[PATCH] D23933: [XRay] ARM 32-bit no-Thumb support in compiler-rt

Mon Aug 29 13:41:51 PDT 2016

rSerge added a comment.

Please, see my responses inline. I'll upload the updated patch in a few minutes.


================
Comment at: lib/sanitizer_common/scripts/gen_dynamic_list.py:54
@@ -52,3 +53,3 @@
   # On PowerPC, nm prints function descriptors from .data section.
-  if os.uname()[4] in ["powerpc", "ppc64"]:
+  if platform.uname()[4] in ["powerpc", "ppc64"]:
     func_symbols += ['D']
----------------
dberris wrote:
> Is this required to make this change work? Or should this really happen as an isolated change?
Without this change, XRay for ARM doesn't get cross-compiled from Windows to ARM-Linux .

================
Comment at: lib/xray/xray_arm.cc:28-31
@@ +27,6 @@
+
+static const uint32_t cOpcPush_r0_lr = 0xE92D4001;
+static const uint32_t cOpcBlx_ip = 0xE12FFF3C;
+static const uint32_t cOpcPop_r0_lr = 0xE8BD4001;
+static const uint32_t cOpcB20 = 0xEA000005;
+
----------------
dberris wrote:
> The Coding Standards seem to require that variables be camel case starting with a capital letter.
> 
> http://llvm.org/docs/CodingStandards.html#name-types-functions-variables-and-enumerators-properly
Changing to an enum.
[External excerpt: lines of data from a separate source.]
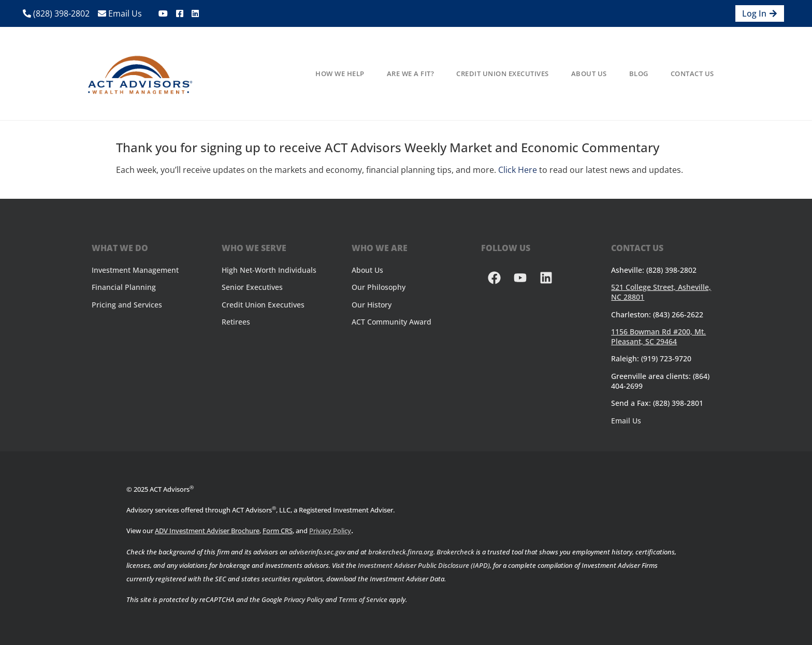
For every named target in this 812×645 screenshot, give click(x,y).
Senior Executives (252, 287)
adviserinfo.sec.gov (317, 552)
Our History (371, 304)
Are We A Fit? (411, 74)
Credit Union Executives (502, 74)
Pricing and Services (127, 304)
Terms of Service (363, 599)
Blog (639, 74)
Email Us (120, 13)
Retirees (236, 321)
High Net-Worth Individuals (269, 270)
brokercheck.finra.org (401, 552)
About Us (589, 74)
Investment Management (135, 270)
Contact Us (692, 74)
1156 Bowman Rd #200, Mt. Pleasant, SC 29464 (658, 336)
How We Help (340, 74)
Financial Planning (124, 287)
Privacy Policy (330, 531)
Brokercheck (455, 552)
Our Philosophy (379, 287)
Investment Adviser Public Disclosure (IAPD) (424, 565)
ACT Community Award (392, 321)
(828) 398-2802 (56, 13)
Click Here (517, 170)
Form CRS (278, 531)
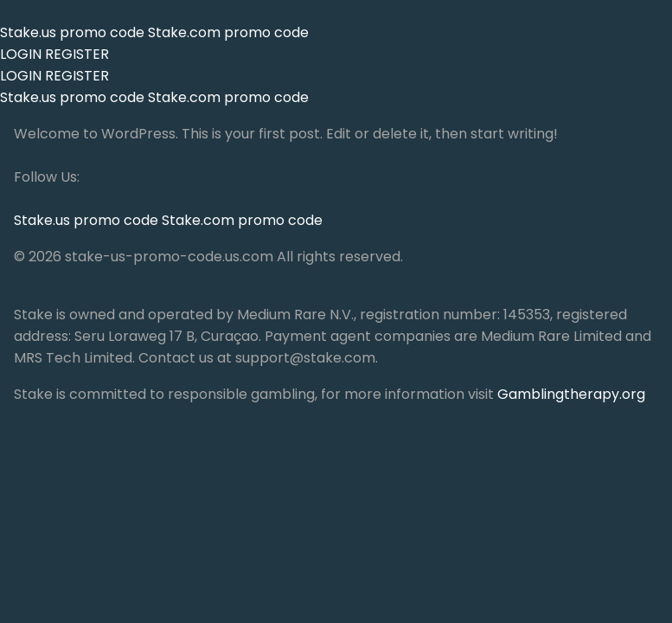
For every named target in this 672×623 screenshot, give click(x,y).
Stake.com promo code (228, 32)
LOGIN (21, 54)
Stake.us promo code (74, 32)
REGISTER (77, 54)
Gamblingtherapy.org (571, 394)
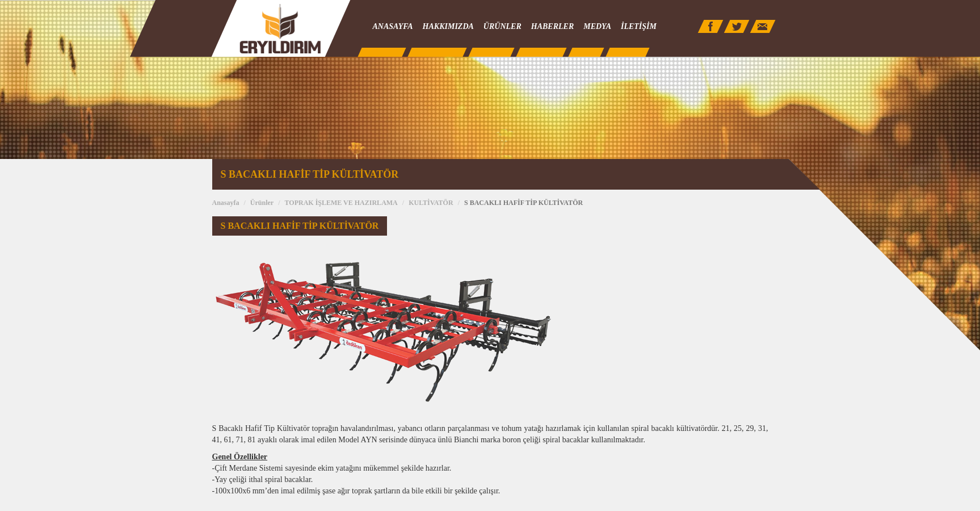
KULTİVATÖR (431, 203)
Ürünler (262, 203)
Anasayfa (226, 203)
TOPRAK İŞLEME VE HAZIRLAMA (341, 203)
Isn't it better to leave the register parameters of instructions separated by underscore, rather than making a name like `PO_PushR0Lr` ?

================
Comment at: lib/xray/xray_arm.cc:109
@@ +108,3 @@
+        reinterpret_cast<std::atomic<uint32_t> *>(FirstAddress), cOpcPush_r0_lr,
+        std::memory_order_release);
+  } else {
----------------
dberris wrote:
> On ARM, does `std::memory_order_release` turn into writes that have fences after to ensure they're visible? Or am I confusing ARM for an architecture that only has relaxed memory order semantics?
`std::memory_order_release` should do what the standard requires. on any compiler and CPU, unless there is a bug in them. Indeed, x86_64 is strongly ordered, so for the CPU `std::memory_order_relaxed` is always sufficient (but not for the compiler: it may reorder). However, ARM is weakly ordered, so at least `std::memory_order_release` is required here. From http://en.cppreference.com/w/cpp/atomic/memory_order : "All writes in the current thread are visible in other threads that acquire the same atomic variable..." . There is a problem that we cannot force the CPU on the other cores to perform an acquire operation fetching instructions. However, ARM CPU always fetches the instruction at `pc+8`, decodes the instruction at `pc+4` and executes the instruction at `pc` (program counter register). So as far as I know there is no reordering problem here. However, during unpatching we cannot fill the 6 tail instructions with NOPs (and I think, the same applies to x86/x86_64), because concurrent core may have already fetched the first instruction on the patch and therefore relies that the rest of instructions in the patch are correct.

================
Comment at: lib/xray/xray_interface.cc:30
@@ +29,3 @@
+#if defined(__x86_64__)
+  // FIXME: The actual length is 11 bytes. Why was length 12 passed to mprotect() ?
+  static const int16_t cSledLength = 12;
----------------
dberris wrote:
> Good question. I may have miscounted. We can fix that later, once this lands (or if you can change and test to make sure it doesn't break, I'm fine with it).
It may break, again, something to do with alignment, you may even need to increase mprotect length to 18 bytes. There may be a chance that when writing the last byte of 11-byte sled, the CPU may need to access a separate 64-bit word in memory. I don't know whether it will get permission denied in case only the first byte of this word is writeable and the other 7 bytes are write-protected.


https://reviews.llvm.org/D23933